If you're truly going to build a high grade set on a budget, it's important to think like a dealer. Once you've committed to building a graded set, you've also committed to becoming a "dealer" of the cards in your set at some point by default. So how do the dealers keep their cost/card down? Buy in bulk. Truth be told, the best graded card values can often be found in large graded lots that are auctioned from time to time in auctions like Superior, MastroNet, or Mile High Card Company. In many cases, one can cherry pick the lot for the nicest cards and still sell the remainder at a profit on eBay or some other avenue. Additionally, once you've networked with other collectors and dealers, you will probably have many individuals that are eager to "share" lots with you.
Most successful "budget" set builders end up submitting a good percentage of the cards that become a part of their set. Thus, another critical aspect in thinking like a dealer is to fully understand the grading standards. Unlike many grading companies, PSA's standards are published. A small investment in a 10X loupe and a firm grasp on the standards can pay huge dividends in helping you determine whether your raw card is up to the grade standard that you're looking for. Additionally, as you build your network of partners, having another veteran collector evaluate the cards that you feel are worthy of your set is a great idea. A second set of eyes usually increases your submission results and can save you the frustration of missing a small flaw.
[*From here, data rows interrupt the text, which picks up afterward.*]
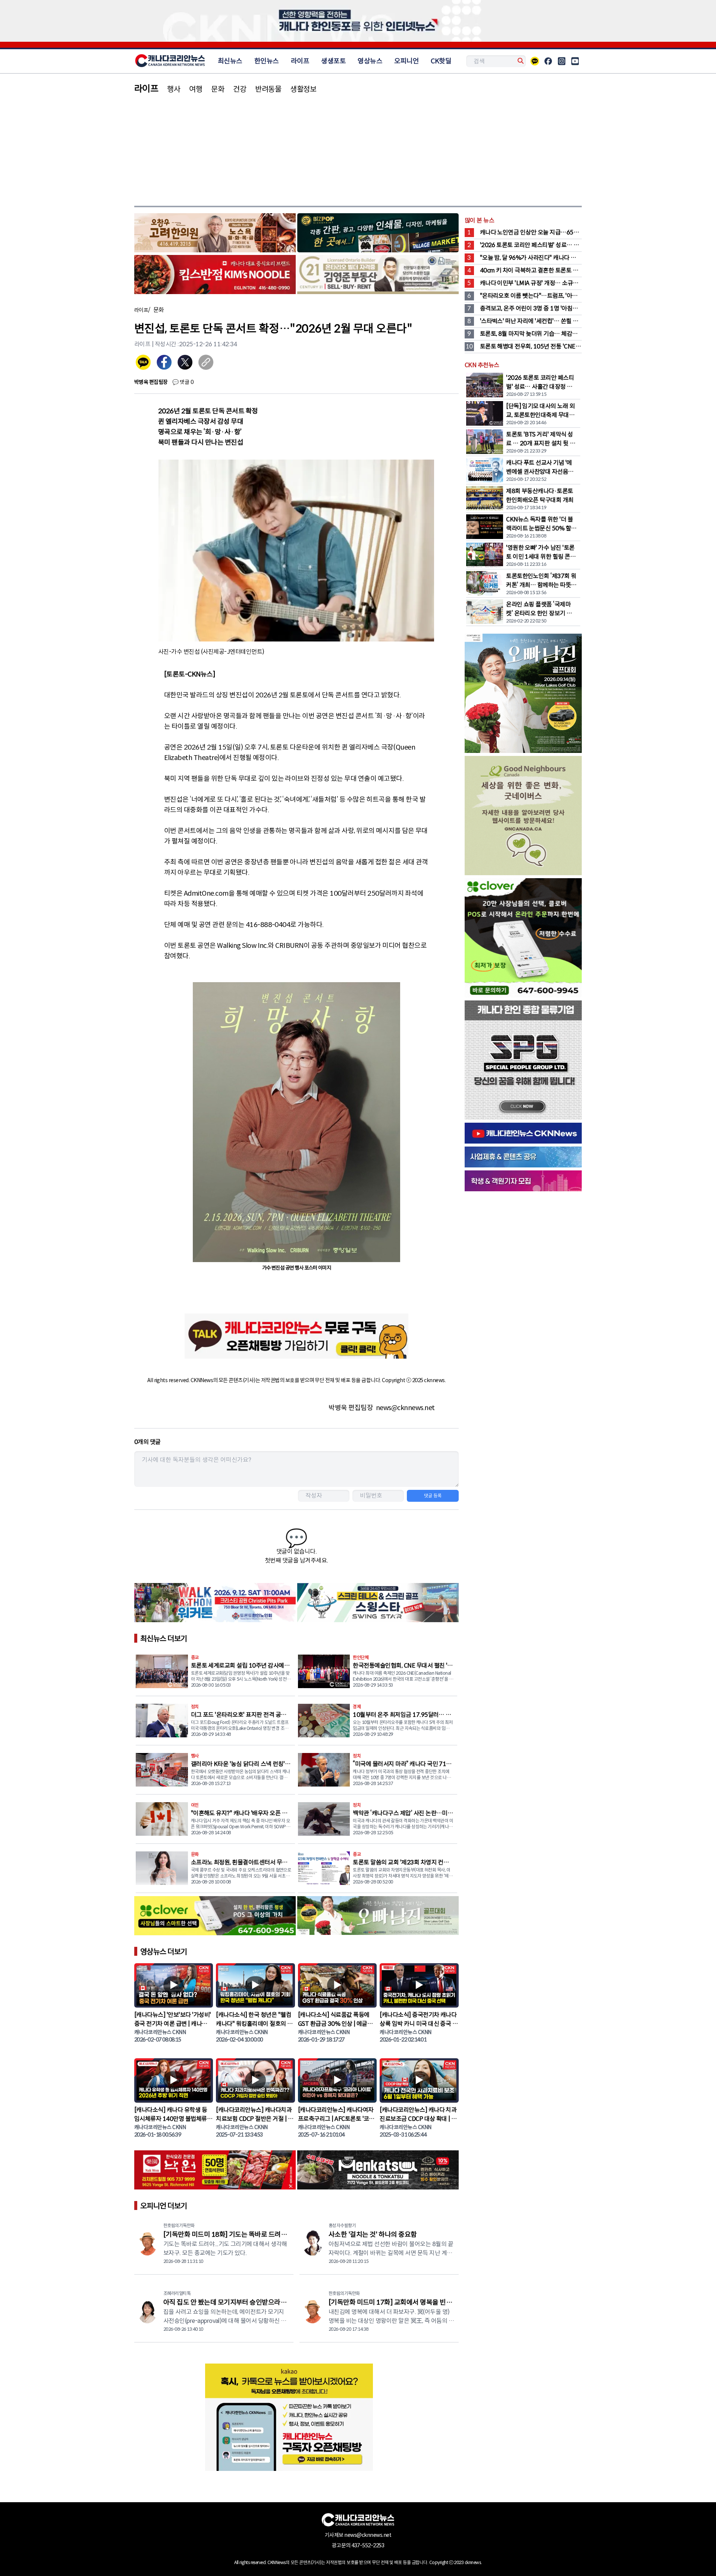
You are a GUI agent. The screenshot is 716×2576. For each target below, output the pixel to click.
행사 (173, 89)
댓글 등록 (433, 1495)
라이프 (300, 61)
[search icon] (520, 61)
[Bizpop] (378, 234)
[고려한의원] (215, 234)
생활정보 (303, 89)
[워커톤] (215, 1604)
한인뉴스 (266, 61)
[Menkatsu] (378, 2171)
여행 (195, 89)
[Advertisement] (358, 150)
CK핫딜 (441, 61)
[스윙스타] (378, 1604)
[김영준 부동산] (378, 276)
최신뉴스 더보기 (163, 1638)
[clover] (215, 1917)
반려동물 (268, 89)
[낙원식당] (215, 2171)
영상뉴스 (370, 61)
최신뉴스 (230, 61)
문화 (217, 89)
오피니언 (406, 61)
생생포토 (333, 61)
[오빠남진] (378, 1917)
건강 (239, 89)
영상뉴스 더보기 (163, 1952)
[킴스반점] (215, 276)
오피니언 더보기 (163, 2206)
PSA also provides a number of things to support set building. Two of the most important of these are the Set Registry specials and the crossover service. Registered set builders with a little patience can often be rewarded with discounted rates when PSA runs a "Set Registry Special." The specials are usually kept current on the web site. If you just can't wait, it's often cost efficient to combine submissions with other collectors or submit through PSA authorized dealers. Once you start getting close to completion, it's often a decent option to take advantage of PSA's crossover service. With this service, one can submit cards in a competitor's holder and request a minimum grade. The card only gets broken out of the competitive holder if it meets your required grade. This minimizes your downside for cards that don't cross over because those cards are returned to you still in the original holders.
An annual trip to the National Sports Collectors Convention is a virtual must. It's the single best source of making new contacts, learning about the hobby, and finding new raw and graded additions for your set. Additionally, it's a great opportunity to speak with PSA representatives to better understand their process and get tips on improving your submission results. If you've never had the opportunity to make the event, it's a good idea to start making your plans to attend the 2004 show in Cleveland. Quite honestly, there's no experience that quite compares. Most importantly, it's an investment that will pay long-term dividends as you build your set.